> [ИСХОДНЫЙ ТЕКСТ]

________________________

Борис Пастернак - Дмитрий Быков
Шрифт:
Интервал:
Закладка:
Сам он в 1956 году сказал: «Во всем мне хочется дойти до самой сути – в работе, в поисках пути, в сердечной смуте». До самой сути – означает здесь и «до предела». Чтобы порвать с ЛЕФом и не дать себя обольстить уже никакой группе – надо было вступить в него; чтобы преодолеть влияние Цветаевой (и ее поэзии, и прозы, и позы) – надо было увлечься ею безоглядно, до влюбленности; чтобы преодолеть соблазн быта и благоустройства – надо было десять лет, до сорок первого, в идеальном согласии прожить с Зинаидой Николаевной, в свитом ею гнезде. И наконец – чтобы порвать со всем советским, а не только со всем сталинским, нужно было в тридцать шестом году переболеть этой корью в самой тяжелой форме. Иными словами, без пастернаковского «да-да-да» – нет и пастернаковского «нет!», более решительного и бесповоротного, чем у других современников.
В конце концов, сколько умеренных фрондеров – вроде упомянутого Олеши – втайне ненавидели сталинизм, но с восторгом приняли оттепель! Сколько литераторов в тридцать седьмом все понимали и старались воздерживаться от участия в публичных славословиях – а в пятьдесят шестом готовы были лобзать портрет Хрущева точно так же, как их более глупые или подлые сверстники лобзали изображение Сталина! Тогда как Пастернак уже в 1937 году взбунтовался с невероятной для современников смелостью, а в 1953-м – не поддался на все соблазны оттепели! Он пошел дальше – и появился «Доктор Живаго», приговор всей системе взаимного насилия и тотального вранья; чтобы сказать такое «нет!», можно было в течение первой половины тридцатых с видом рассеянного небожителя повторять «да-да-да».
Самое же горькое заключается в том, что для Пастернака—и для любого крупного дарования – главным критерием оценки события или деятеля является масштаб. Масштабное зло можно ненавидеть, но уважать, – мелкое и компромиссное добро чаще всего удостаивается презрения. Сколь бы ни был Сталин – особенно в последние свои годы – отвратителен Пастернаку, он заслуживал того, чтобы Пастернак «глубоко и упорно» о нем думал.

________________________

> [ФРАГМЕНТЫ НАБОРА ДАННЫХ]

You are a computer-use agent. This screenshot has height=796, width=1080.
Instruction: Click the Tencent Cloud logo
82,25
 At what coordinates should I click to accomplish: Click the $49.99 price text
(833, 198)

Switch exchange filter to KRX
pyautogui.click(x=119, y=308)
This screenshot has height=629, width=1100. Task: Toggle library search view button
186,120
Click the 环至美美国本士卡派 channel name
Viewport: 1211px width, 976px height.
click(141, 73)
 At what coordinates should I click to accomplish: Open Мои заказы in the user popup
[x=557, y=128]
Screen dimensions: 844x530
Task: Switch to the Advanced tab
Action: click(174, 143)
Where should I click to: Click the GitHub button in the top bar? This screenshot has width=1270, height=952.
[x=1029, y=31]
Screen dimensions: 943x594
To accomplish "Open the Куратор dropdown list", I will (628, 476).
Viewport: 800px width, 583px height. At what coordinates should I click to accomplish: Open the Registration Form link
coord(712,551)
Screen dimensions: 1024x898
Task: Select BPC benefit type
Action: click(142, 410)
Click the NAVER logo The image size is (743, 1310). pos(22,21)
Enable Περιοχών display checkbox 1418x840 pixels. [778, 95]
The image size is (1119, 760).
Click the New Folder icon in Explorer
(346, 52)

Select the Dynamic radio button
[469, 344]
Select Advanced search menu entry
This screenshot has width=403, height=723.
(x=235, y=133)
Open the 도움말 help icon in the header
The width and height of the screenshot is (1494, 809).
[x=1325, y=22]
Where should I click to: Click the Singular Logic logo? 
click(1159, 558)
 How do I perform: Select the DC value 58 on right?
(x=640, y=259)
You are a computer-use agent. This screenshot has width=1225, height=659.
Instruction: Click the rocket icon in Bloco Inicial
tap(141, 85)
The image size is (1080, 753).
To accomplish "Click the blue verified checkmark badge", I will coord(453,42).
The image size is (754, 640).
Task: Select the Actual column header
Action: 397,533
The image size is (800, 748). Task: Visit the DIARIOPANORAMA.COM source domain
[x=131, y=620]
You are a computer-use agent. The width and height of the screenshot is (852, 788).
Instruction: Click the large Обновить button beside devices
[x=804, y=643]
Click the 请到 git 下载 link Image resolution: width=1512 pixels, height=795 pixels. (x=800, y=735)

________________________

> [ЗАДАНИЯ]
1 > В тексте о Пастернаке перепишите часть, которая начинается словами «Самое же горькое» и заканчивается словами «о нем думал.», подставив «пренебрежения» вместо «презрения».
2 > Перечислите в порядке появления всех людей, которых текст о Пастернаке называет по имени или фамилии, не считая самого Пастернака и заголовка.

> [ОТВЕТЫ ПО ЗАДАНИЯМ]
1 >
Самое же горькое заключается в том, что для Пастернака—и для любого крупного дарования – главным критерием оценки события или деятеля является масштаб. Масштабное зло можно ненавидеть, но уважать, – мелкое и компромиссное добро чаще всего удостаивается пренебрежения. Сколь бы ни был Сталин – особенно в последние свои годы – отвратителен Пастернаку, он заслуживал того, чтобы Пастернак «глубоко и упорно» о нем думал.

2 > Цветаева, Зинаида Николаевна, Олеша, Хрущев, Сталин.